Fig. 4. Lack of requirement for Ku80 during integration by PICs in vitro. The cell lines indicated above the autoradiograms were infected with HIV vectors (A) or MLV vectors (B) and PICs isolated. The PICs were mixed in vitro with target DNA (lanes 2, 4 and 6) or not (lanes 1, 3 and 5) and formation of the integration intermediate (labeled ‘II’, see Figure 1) quantitated by PhosphorImager.

Fig. 5. Toxicity of retroviral infection in NHEJ-mutant (Nalm-6 LIG4^–/–) cells. (A) Infection of Nalm-6 with the HIV-based vector. The m.o.i. of 10 corresponds to 60 ng of p24 capsid protein per 5 × 10⁵ cells. (B) Infection of Nalm-6 with the MLV vector. (C) Infection of Nalm-6 LIG4^–/– with the HIV vector. (D) Infection of Nalm-6 LIG4^–/– with the MLV vector. Viable cell numbers were normalized to the mock-infected control. For the cytotoxicity experiments, an HIV vector containing the central polypurine tract was used to boost the titer (Follenzi et al., 2000). M.o.i. values reflect titers (gfp-transducing units per ml) on 293T cells. Each point represents the average of three separate cultures.

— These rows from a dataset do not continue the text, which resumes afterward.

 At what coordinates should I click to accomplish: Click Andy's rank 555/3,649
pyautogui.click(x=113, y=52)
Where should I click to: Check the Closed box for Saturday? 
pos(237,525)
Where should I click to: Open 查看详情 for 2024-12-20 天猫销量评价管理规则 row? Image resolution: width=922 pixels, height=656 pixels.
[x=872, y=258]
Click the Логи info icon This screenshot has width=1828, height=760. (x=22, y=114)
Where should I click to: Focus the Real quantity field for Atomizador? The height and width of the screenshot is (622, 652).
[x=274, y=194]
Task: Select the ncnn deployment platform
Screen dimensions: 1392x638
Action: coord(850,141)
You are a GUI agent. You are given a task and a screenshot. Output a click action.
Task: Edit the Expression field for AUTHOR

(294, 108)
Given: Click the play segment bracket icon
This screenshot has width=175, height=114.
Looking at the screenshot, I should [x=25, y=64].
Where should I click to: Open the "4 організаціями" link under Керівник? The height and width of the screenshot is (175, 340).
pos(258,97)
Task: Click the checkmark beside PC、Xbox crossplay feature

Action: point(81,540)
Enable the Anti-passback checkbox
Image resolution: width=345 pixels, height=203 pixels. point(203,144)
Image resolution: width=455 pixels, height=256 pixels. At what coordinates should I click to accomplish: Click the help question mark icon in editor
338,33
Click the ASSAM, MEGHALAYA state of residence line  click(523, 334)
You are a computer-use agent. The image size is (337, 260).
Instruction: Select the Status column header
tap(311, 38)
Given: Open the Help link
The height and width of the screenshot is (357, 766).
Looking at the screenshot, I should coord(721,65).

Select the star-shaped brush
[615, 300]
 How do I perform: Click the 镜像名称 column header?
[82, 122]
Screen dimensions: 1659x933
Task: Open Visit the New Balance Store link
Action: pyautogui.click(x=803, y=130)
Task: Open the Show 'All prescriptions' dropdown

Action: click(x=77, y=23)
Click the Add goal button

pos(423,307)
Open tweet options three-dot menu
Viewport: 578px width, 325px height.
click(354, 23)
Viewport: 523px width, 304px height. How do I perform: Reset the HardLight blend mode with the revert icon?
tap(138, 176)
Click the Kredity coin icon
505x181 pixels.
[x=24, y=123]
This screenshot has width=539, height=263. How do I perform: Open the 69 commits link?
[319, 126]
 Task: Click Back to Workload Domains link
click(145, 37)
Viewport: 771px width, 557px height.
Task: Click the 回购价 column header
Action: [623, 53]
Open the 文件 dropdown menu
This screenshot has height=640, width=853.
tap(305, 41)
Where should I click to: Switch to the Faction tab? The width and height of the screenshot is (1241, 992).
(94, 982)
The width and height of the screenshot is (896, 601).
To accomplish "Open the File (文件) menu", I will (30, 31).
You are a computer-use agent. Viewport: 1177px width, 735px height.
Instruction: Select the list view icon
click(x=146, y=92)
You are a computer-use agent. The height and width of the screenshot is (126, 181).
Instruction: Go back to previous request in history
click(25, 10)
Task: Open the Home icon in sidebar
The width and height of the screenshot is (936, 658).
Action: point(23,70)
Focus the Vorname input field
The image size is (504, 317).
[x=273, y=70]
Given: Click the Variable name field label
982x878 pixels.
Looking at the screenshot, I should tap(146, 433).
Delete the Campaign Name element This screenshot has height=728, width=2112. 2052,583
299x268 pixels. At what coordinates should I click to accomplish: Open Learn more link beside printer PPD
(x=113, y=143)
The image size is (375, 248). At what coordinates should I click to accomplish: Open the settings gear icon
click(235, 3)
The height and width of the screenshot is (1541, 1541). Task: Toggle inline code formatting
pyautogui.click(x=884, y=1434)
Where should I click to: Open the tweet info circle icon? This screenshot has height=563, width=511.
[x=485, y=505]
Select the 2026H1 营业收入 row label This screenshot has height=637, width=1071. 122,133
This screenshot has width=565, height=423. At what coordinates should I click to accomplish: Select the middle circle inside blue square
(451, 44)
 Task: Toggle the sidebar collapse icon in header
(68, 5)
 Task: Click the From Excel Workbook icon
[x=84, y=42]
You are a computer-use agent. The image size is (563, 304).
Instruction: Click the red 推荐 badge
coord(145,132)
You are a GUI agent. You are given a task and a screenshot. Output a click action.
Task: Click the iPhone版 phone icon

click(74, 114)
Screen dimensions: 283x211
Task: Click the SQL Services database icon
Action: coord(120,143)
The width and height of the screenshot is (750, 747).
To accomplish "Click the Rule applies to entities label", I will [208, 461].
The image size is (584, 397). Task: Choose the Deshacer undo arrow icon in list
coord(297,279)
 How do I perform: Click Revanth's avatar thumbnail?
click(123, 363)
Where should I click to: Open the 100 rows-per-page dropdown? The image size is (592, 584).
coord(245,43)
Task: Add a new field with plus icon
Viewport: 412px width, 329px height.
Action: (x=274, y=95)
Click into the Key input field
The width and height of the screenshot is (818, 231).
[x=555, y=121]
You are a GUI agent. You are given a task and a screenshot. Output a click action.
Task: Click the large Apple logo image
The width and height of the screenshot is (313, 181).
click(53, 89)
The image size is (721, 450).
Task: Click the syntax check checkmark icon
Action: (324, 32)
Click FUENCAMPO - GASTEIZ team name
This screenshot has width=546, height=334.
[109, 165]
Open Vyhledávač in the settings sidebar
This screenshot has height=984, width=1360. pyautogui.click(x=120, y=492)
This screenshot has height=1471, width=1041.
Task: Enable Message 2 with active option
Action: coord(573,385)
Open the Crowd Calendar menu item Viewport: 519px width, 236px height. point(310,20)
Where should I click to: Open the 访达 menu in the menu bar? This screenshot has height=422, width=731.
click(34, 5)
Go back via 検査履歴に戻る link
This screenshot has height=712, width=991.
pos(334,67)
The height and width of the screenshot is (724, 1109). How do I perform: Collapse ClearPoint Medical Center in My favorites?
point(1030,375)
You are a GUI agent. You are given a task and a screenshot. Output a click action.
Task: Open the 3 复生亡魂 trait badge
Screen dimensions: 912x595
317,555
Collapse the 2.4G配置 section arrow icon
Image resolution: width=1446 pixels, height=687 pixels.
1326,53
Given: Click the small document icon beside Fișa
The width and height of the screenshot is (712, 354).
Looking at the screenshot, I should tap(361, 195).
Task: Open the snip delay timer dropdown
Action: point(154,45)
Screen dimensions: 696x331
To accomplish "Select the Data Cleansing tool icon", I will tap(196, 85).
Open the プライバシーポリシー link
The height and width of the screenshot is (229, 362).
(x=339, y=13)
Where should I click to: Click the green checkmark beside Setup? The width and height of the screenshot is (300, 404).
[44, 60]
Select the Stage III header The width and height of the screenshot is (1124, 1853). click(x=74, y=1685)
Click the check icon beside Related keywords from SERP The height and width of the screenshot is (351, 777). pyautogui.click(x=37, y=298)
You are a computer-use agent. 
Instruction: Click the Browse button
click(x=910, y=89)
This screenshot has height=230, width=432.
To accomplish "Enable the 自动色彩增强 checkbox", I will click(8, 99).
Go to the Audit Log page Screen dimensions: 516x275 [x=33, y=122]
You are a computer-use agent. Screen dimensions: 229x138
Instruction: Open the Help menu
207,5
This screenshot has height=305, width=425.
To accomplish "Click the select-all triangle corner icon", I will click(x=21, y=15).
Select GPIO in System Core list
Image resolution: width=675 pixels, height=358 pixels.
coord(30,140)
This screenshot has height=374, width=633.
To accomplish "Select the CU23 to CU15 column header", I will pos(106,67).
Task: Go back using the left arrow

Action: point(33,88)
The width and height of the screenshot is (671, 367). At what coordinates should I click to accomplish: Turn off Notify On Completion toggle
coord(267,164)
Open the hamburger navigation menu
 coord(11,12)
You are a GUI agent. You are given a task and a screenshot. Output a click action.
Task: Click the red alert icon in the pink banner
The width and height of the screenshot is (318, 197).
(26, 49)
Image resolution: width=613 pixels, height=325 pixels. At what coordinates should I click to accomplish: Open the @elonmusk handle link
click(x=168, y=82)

Fig. 6. Apoptosis of NHEJ-mutant cells (Nalm-6 LIG4^–/–) after infection requires viral reverse transcription but not integration. (A) Infection of Nalm-6 cells with the HIV (E152A) vector. (B) Infection of Nalm-6 LIG4^–/– with the HIV (E152A) vector. (C) Addition of 10 µM nevirapine inhibits the toxic effect of HIV (IN+) infection in Nalm-6 LIG4^–/– cells. (D) Assay of caspase 3 activation after infection. Caspase 3 enzyme was captured by an immobilized anti-caspase 3 antibody, then a fluorogenic caspase 3 substrate added. Fluorescence intensity measured after incubation was normalized to the mock-infected control. Infections were initiated by adding 60 ng of p24 capsid antigen per 5 × 10⁵ cells.

Fig. 7. Characterization of the integrase-mutant HIV (E152A)-gfp vector. (A) Fields of Nalm-6 cells infected with the HIV-gfp vector or HIV (E152A)-gfp vector analyzed 14 days after infection. Left column, phase contrast image of infected cells. Right column, fluorescent image of the same fields. (B) Quantitative PCR analysis of reverse transcription and integration by HIV (IN+) and HIV (E152A) in Nalm-6 cells. Filled symbols (‘RT’), quantitation of HIV genomes; open symbols (‘provirus’), quantitation of integrated proviruses by Alu-PCR. The approach to quantitating results of Alu-PCR is described in Butler et al. (2001). Circles, HIV (IN+); squares, HIV (E152A). (C) Southern blot analysis of DNA from Nalm-6 cells infected with the HIV-gfp vector or the HIV (E152A)-gfp vector. Unintegrated (Hirt) cDNA (lanes 1 and 2) was isolated 12 h after infection and analyzed by Southern blotting. Genomic DNA (lanes 3 and 4) was isolated 14 days after infection and cleaved with BamHI and EcoRI, which each cut once in the vector DNA. The blots were probed with a ³²P-labeled sequence matching the internal vector sequences. Infections were initiated by adding 60 ng of p24 capsid antigen per 5 × 10⁵ cells.